I am learning how much I love teaching. I especially love watching people wrestle with the “givens” they’ve always accepted and begin to question and stretch their thinking. There has got to be a way to do more of this in the congregation. For instance, I’d love to engage people in my congregation in thinking about the ways Unitarian Universalism has inherited a view of the world and a culture that actually helps shore up oppression, even while we say we want to work for justice. It’s rich and fertile ground for a deep conversation about what we do with the history we’ve inherited.

Most recently, I’ve been thinking about three things that we seem to resort to that have their roots in maintaining the status quo of inequality: The first and most pervasive is what I call “being asleep.” White culture lulls us into a kind of numbness and inattention that helps keep us from noticing what’s going on.
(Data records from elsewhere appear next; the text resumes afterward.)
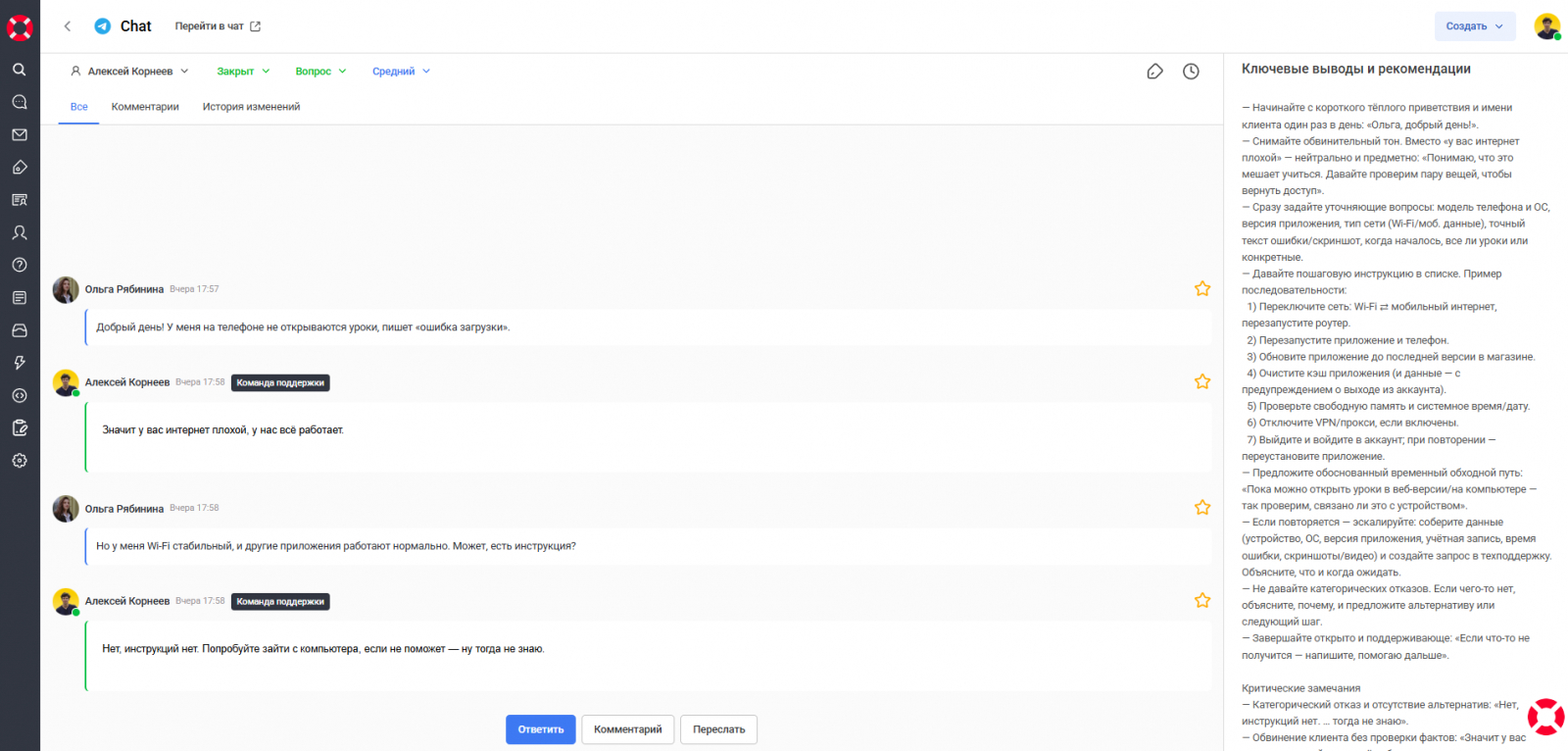1568x751 pixels.
Task: Click the lightning bolt automation icon
Action: 20,363
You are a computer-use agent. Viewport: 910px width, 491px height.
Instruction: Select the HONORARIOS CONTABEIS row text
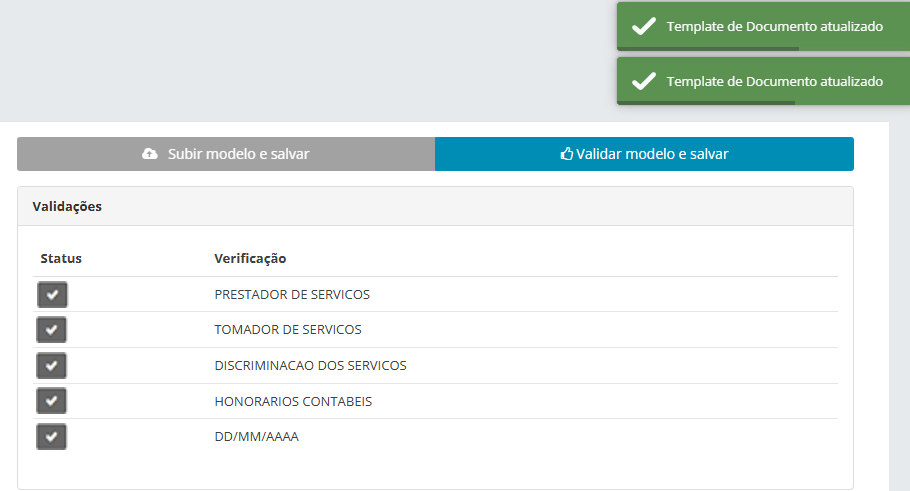293,402
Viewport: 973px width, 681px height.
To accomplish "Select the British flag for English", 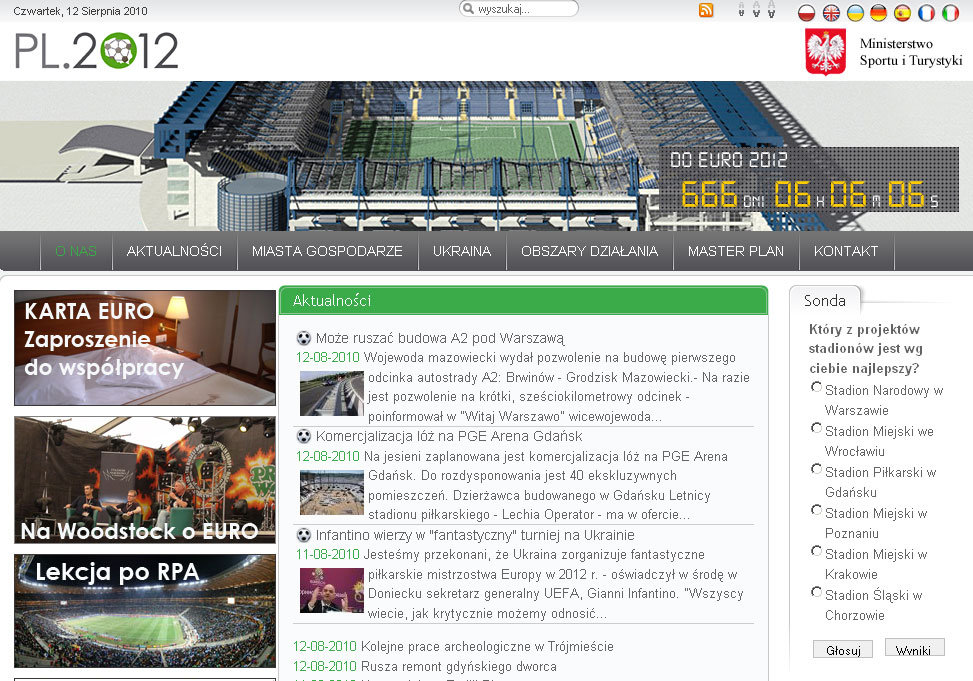I will (x=831, y=13).
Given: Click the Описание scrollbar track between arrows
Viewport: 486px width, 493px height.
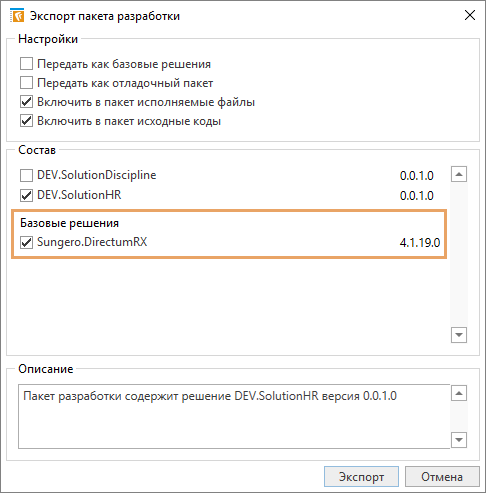Looking at the screenshot, I should [x=459, y=417].
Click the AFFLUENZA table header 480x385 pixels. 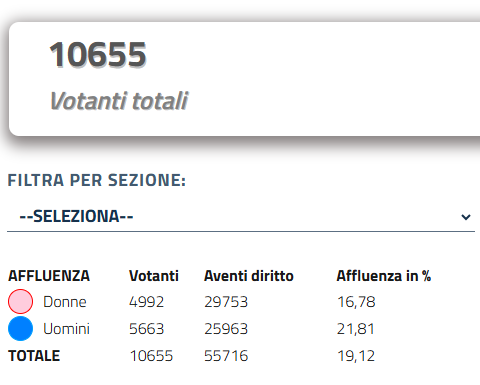(x=49, y=276)
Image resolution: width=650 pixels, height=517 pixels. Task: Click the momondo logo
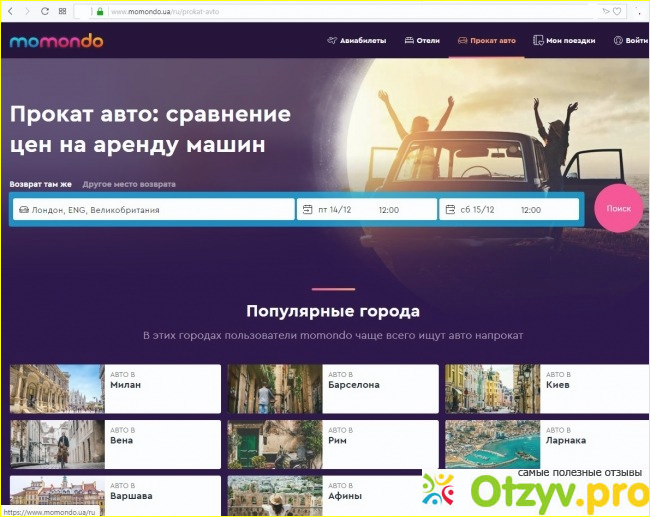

For instance, a friend of mine recently traveled to a holy shrine in Malaysia. He happens to be a person of color and struck up a conversation with his translator and guide, who told him how they used to come to the temple almost every week when he was young. They’d visit the site as a kind of pilgrimage and once they had attended to their religious obligations, they would picnic on the beautiful grounds. But once the site became a tourist attraction, they were banned from visiting.

When my friend got to the site, he saw lots and lots of white folks. English-speaking white folks, French-speaking white folks, and Israeli white folks, but no one indigenous and no one with brown skin. He couldn’t imagine how all these people could be there and never seem to notice that they were seeing nothing but other tourists. Not a single indigenous person, to whom this site is holy. Not one. But they didn’t notice. They were asleep.

Second, white culture makes us expect to be in control. Not just have personal power, but have some measure of control of ourselves and our situation. This mostly manifests as resistance to change and risk. That’s why the first “others” we reach out to are the ones most like us. And why we don’t like “angry” blacks or gays who “flaunt it.” Because those are the people that might actually begin to change our culture, and we might not be able to control what happens. We might become a “gay church” or hear about God from the pulpit…

And last, white culture thrives on defensiveness. In fact, it trains us to be defensive at every turn. When Alice Walker says, “It’s black to care,” most of us react immediately with defensiveness. “How dare she exclude us!” or “That’s reverse racism!” occurs to us before “Hm. I wonder what she meant by that?” or “What would it mean if that were true?” We’re set up to defend the status quo without thinking. We’re set up to defend ourselves too. “I never owned slaves!” or “I’m not racist!” as well as “When you get angry, I don’t feel safe…”

Wrestling with all this is somehow deeply satisfying, even when it hurts. This is the thing: when I’m able to fight may way out from under all these “white” ways, I get to be awake! And I get to embrace change and risk and growth! And I get to build relationships of trust and vulnerability.  I don’t have to “cover” any more and I don’t have to try to be something I’m not. I get to be just another human being, here among friends.


One thought on “Suffering from Withdrawal

  1. Sean, next time you are in one of those groovy Berkeley bookstores, see if you can suss out a little magazine out of Winnipeg (!) called “Geez” ( Very offbeat, emerging/questioning type of stuff. The new issue (No. 5) has a lot of stuff that is extremely relevant to your post here. It was good to read you first, then come at some of the same ideas from a few different angles.